▶ _EXERCISE REQUIREMENTS_
The answer must be an exact reproduction of the lines from the start of the records below through the line containing "Task: Switch to grid layout view icon", and nothing more.

▶ _DATA_

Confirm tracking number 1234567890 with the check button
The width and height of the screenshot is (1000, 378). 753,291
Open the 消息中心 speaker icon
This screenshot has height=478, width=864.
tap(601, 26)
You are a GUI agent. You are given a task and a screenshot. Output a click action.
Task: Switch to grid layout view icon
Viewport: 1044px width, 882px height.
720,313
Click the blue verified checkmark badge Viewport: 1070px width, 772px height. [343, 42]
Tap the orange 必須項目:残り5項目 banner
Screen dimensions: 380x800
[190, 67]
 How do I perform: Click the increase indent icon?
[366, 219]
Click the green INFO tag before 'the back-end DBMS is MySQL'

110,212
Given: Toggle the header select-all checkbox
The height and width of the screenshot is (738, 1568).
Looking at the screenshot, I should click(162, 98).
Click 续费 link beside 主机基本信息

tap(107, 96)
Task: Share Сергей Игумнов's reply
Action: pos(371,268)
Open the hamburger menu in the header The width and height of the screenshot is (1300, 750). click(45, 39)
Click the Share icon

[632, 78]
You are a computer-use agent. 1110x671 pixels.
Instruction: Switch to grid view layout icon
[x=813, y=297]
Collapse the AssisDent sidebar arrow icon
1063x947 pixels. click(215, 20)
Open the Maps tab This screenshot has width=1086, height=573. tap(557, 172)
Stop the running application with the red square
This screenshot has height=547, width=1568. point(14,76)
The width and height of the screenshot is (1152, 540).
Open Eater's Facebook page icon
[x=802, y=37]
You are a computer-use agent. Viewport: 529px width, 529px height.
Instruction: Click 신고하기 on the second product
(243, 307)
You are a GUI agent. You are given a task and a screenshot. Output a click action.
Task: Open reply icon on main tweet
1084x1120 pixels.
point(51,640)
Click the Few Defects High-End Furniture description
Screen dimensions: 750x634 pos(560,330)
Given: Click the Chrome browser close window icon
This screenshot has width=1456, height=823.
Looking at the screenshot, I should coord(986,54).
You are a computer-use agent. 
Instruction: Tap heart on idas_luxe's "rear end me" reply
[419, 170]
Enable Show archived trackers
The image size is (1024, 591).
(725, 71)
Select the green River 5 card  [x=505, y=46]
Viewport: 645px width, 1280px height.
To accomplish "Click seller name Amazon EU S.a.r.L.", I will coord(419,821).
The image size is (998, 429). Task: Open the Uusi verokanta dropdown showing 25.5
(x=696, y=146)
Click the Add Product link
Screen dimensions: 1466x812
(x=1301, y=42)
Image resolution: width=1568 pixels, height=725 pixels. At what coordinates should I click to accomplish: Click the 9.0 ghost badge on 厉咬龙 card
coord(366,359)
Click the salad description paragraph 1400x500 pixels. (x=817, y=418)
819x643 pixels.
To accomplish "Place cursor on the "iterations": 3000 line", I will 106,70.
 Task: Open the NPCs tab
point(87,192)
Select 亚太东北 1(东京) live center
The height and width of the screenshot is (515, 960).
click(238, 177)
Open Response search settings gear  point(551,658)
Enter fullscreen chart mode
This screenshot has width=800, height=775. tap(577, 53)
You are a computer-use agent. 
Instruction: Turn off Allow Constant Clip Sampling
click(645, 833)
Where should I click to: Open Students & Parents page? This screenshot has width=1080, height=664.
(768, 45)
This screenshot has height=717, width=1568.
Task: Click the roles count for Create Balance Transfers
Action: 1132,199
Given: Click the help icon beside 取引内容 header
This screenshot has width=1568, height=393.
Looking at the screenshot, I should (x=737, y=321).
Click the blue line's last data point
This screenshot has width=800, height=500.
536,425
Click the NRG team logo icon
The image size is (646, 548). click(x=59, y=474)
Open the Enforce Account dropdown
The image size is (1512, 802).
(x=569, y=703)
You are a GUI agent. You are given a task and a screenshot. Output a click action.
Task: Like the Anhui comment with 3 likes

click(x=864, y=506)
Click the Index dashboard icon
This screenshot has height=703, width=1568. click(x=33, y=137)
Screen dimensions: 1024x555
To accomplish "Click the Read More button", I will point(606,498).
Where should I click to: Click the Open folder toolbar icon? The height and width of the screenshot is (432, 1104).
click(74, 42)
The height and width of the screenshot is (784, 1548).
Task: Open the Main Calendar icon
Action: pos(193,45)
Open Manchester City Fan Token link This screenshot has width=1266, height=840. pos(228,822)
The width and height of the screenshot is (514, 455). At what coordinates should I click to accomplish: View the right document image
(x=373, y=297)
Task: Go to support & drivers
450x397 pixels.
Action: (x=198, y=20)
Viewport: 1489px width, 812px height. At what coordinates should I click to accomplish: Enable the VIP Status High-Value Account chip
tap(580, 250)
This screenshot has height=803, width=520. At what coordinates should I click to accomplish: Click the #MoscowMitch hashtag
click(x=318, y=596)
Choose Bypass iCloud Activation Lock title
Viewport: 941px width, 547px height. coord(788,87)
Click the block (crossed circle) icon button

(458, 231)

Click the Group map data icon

▶ _EXERCISE ANSWER_
Confirm tracking number 1234567890 with the check button
The width and height of the screenshot is (1000, 378). 753,291
Open the 消息中心 speaker icon
This screenshot has height=478, width=864.
tap(601, 26)
You are a GUI agent. You are given a task and a screenshot. Output a click action.
Task: Switch to grid layout view icon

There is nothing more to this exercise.